# And now, for the WORLD'S DUMBEST QUESTION...



## hippygirl (Apr 3, 2010)

What does "LGD" stand for? Everytime I see it, I think "large guard dog" and I just KNOW that can't be right.


----------



## Bearfootfarm (Jul 13, 2006)

Livestock Guardian Dog

http://www.lgd.org/


----------



## Minelson (Oct 16, 2007)

hippygirl said:


> What does "LGD" stand for? Everytime I see it, I think "large guard dog" and I just KNOW that can't be right.


I always think it stands for large too..I think because we see the LG and think Large.  :shrug:


----------



## Wolf Flower (Dec 21, 2005)

I use it interchangeably with BWD (Big White Dog).


----------



## Minelson (Oct 16, 2007)

Wolf Flower said:


> I use it interchangeably with BWD (Big White Dog).


Ha ha!
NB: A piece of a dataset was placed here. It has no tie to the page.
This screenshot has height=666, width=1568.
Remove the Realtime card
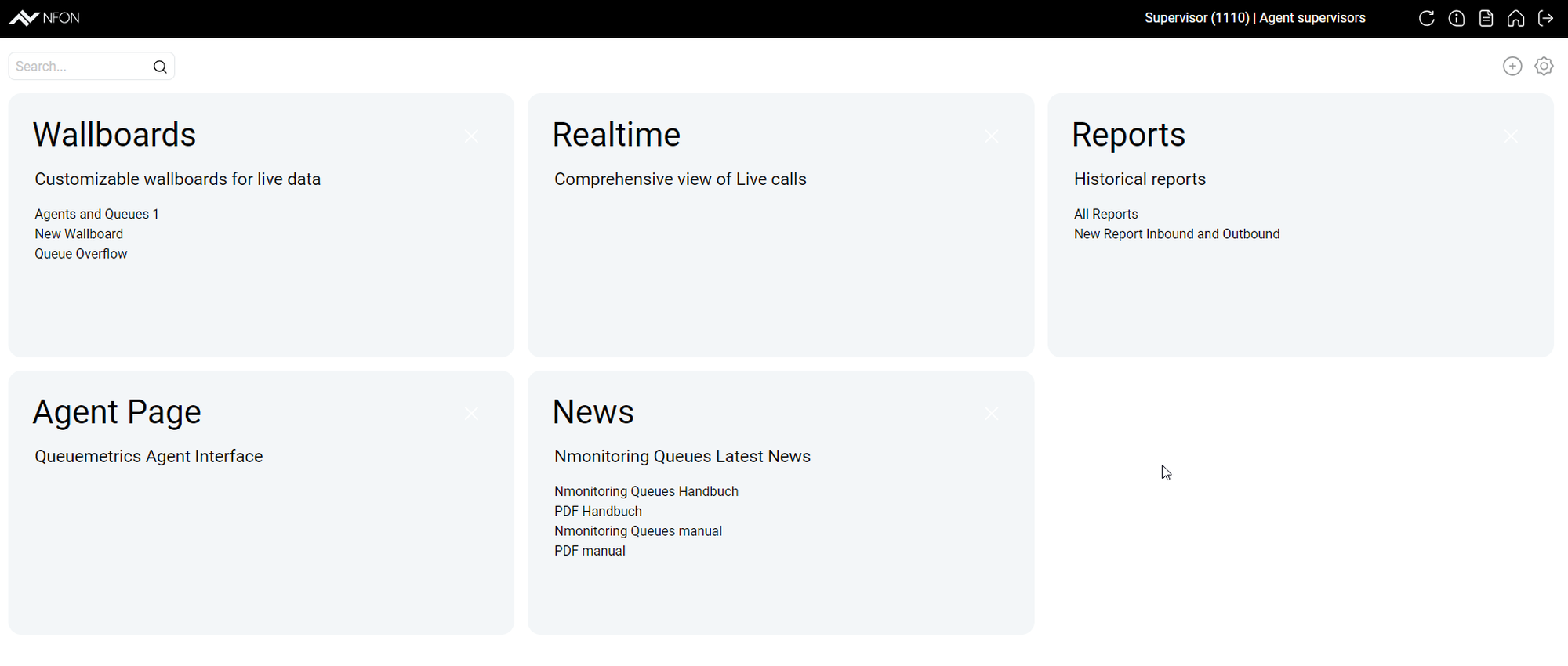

Perfect! :thumb::thumb:


----------



## NorCalChicks (Dec 7, 2007)

So glad you asked! I was just wondering the exact same thing!


----------



## ann in tn (Nov 25, 2007)

I always thought large guard dog in my head when I read it also.


----------



## hippygirl (Apr 3, 2010)

NorCalChicks said:


> So glad you asked! I was just wondering the exact same thing!


:grin:


----------



## CraterCove (Jan 24, 2011)

The only stupid question is the one left unasked


----------



## Ross (May 9, 2002)

CraterCove said:


> The only stupid question is the one left unasked


Absolutely nobody should think their question is too dumb to ask. :happy:


----------



## therunbunch (Oct 5, 2009)

Just a side note.. looking at the pic posted above.. I was driving down the road exploring the area we moved to.. and drove past an amazing male Pyr guarding some sheep. I nearly wrecked my car he was so beautiful! Like a noble lion.. I swear the clouds in heaven had parted and were shining rays down on his head. Makes me miss my Pyrs! And nope.. no dumb questions! (And yes.. I turned around and drove past again just to gawk.)


----------



## Our Little Farm (Apr 26, 2010)

We have sheep too and have had people stop and ask about our LGD (livestock guardian dog). He is huge!


----------



## longshadowfarms (Nov 27, 2002)

therunbunch said:


> Just a side note.. looking at the pic posted above.. I was driving down the road exploring the area we moved to.. and drove past an amazing male Pyr guarding some sheep. I nearly wrecked my car he was so beautiful! Like a noble lion.. I swear the clouds in heaven had parted and were shining rays down on his head. Makes me miss my Pyrs! And nope.. no dumb questions! (And yes.. I turned around and drove past again just to gawk.)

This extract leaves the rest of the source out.